= Paulisa Siddhanta =

Hindu astronomical treatises

The Pauliṣa Siddhānta (literally, "The scientific-treatise of Pauliṣa Muni") refers to multiple Indian astronomical treatises, at least one of which is based on a Western source. "Siddhānta" literally means "doctrine" or "tradition".

It is often mistakenly thought to be a single work and attributed to Paul of Alexandria (c. 378 CE). However, this notion has been rejected by other scholars in the field, notably by David Pingree who stated that "...the identification of Paulus Alexandrinus with the author of the Pauliṣa Siddhānta is totally false". Similarly, K. V. Sarma writes that it is from a Greek source, known only as Pauliṣa.

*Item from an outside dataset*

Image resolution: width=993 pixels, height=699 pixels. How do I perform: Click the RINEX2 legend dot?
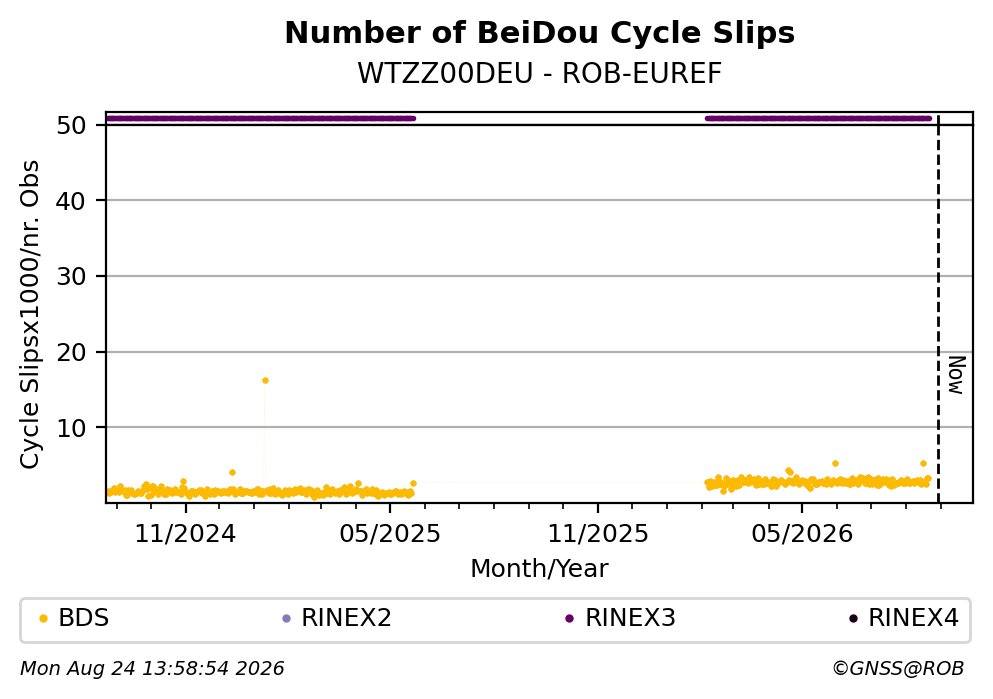click(286, 619)
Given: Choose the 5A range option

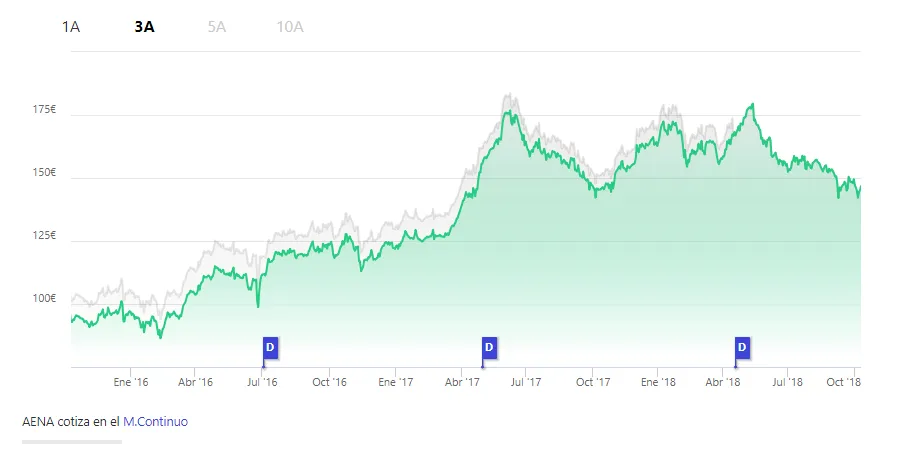Looking at the screenshot, I should tap(217, 26).
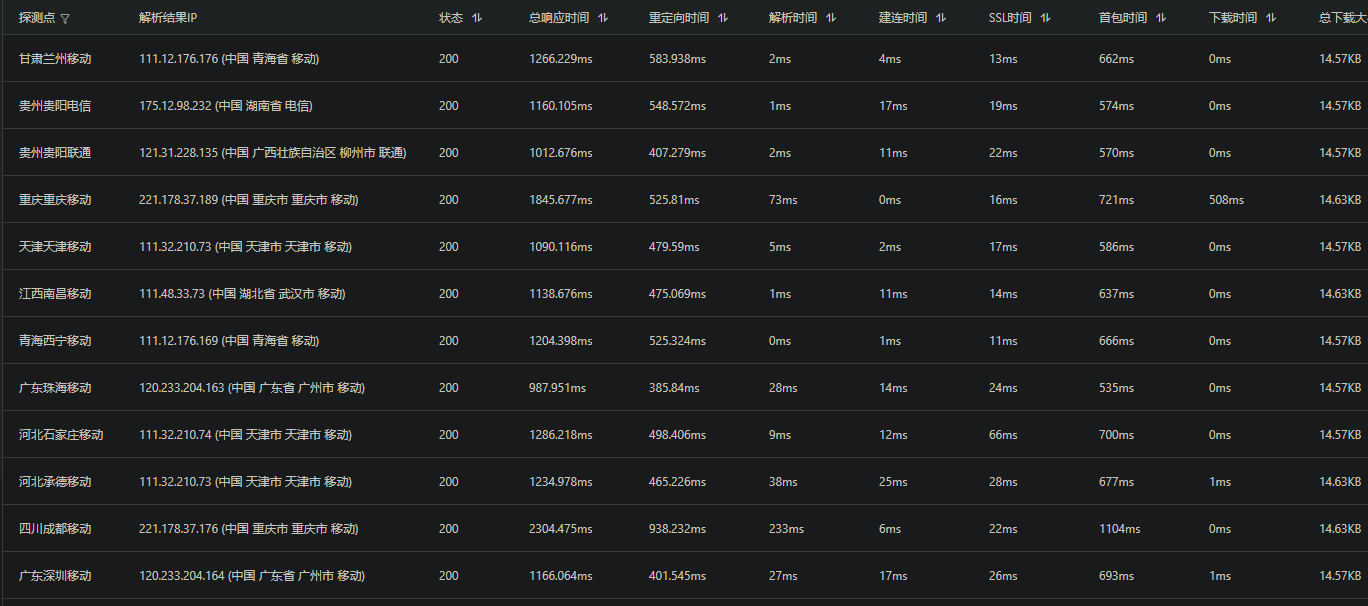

Alberuni wrote that the Siddhanta is based on the teaching of a Greek named Paulus.

The earlier Pauliṣa-siddhānta dates from the third or fourth century, and the later Pauliṣa-siddhānta from the eighth century.

Similar to the Yavanajātaka ("The Sayings of the Greeks"), the Pauliṣa Siddhānta is an example of Hellenistic astronomy (especially the Alexandrian school) in India during the first centuries CE.

The Pauliṣa Siddhānta was particularly influential on the work of the Indian astronomer Varāhamihira. It was considered one of "The Five Astronomical Canons" in India in the 5th century.